--- start of Extracted entries ---
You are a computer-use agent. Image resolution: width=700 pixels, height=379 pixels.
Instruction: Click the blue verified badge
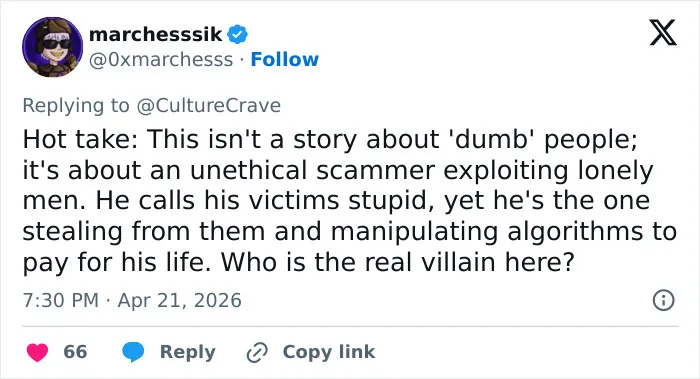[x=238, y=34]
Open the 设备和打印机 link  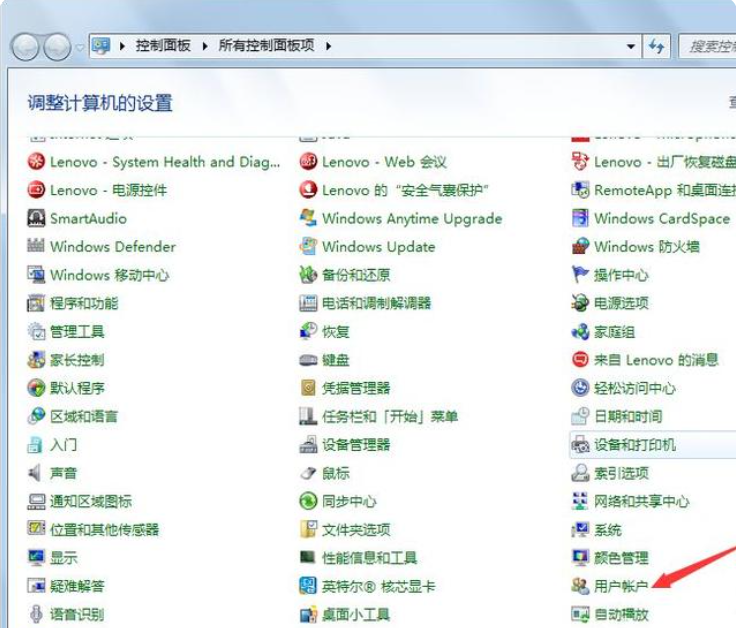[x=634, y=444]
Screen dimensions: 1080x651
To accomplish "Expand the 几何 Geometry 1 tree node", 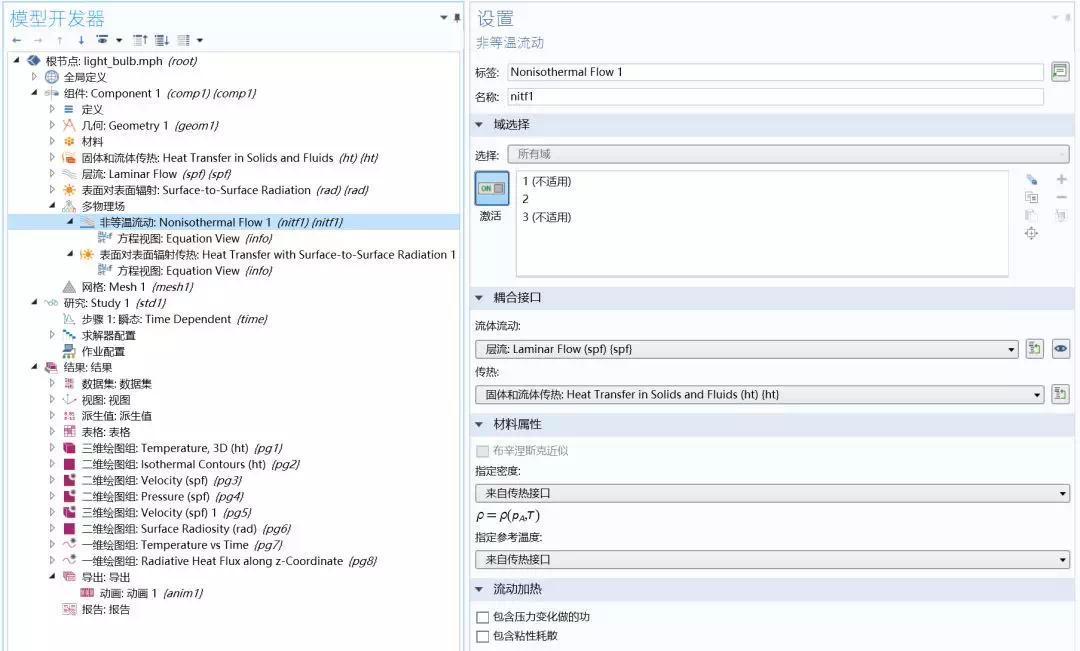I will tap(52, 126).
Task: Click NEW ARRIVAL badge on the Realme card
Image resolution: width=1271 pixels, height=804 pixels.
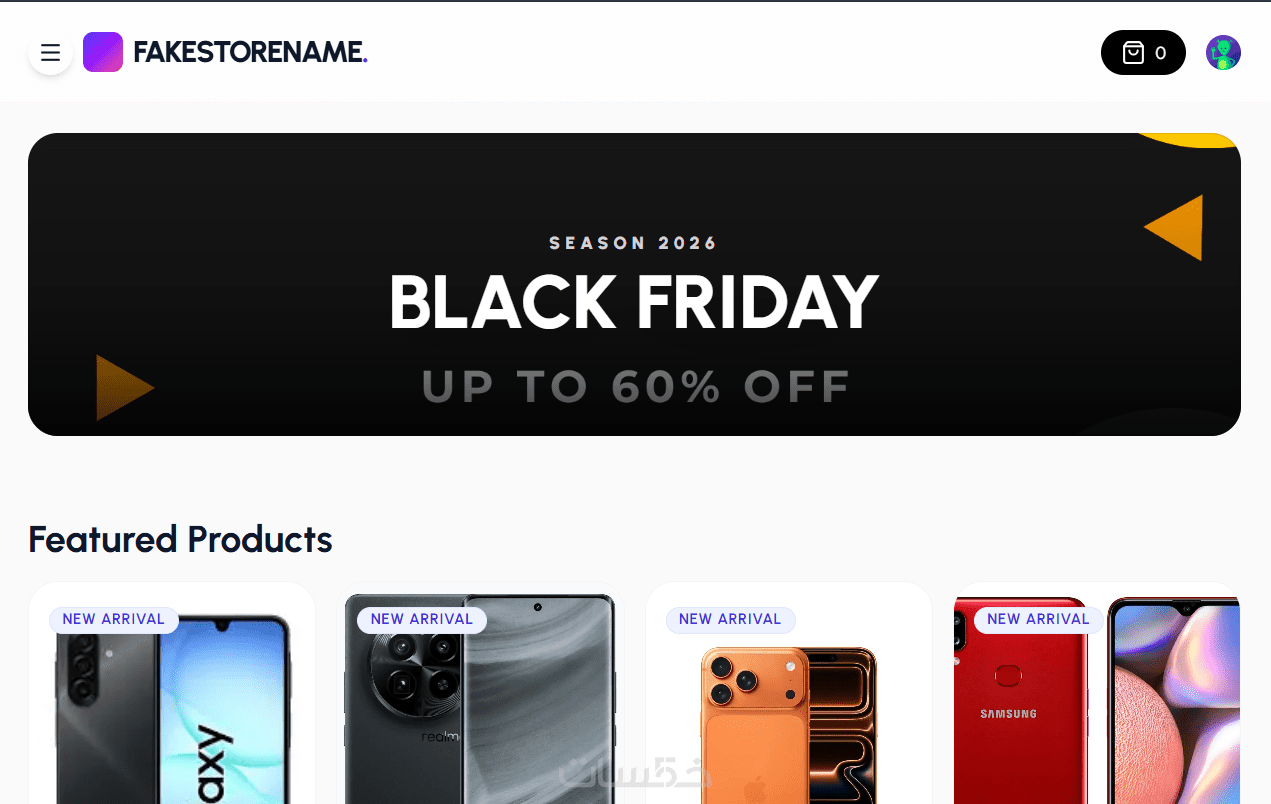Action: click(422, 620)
--- end of Extracted entries ---
:: Aim ::
Pull out every line of the data above that contains the string "pixels", treating uppercase and lowercase as different.

:: Expected output ::
You are a computer-use agent. Image resolution: width=700 pixels, height=379 pixels.
Image resolution: width=1271 pixels, height=804 pixels.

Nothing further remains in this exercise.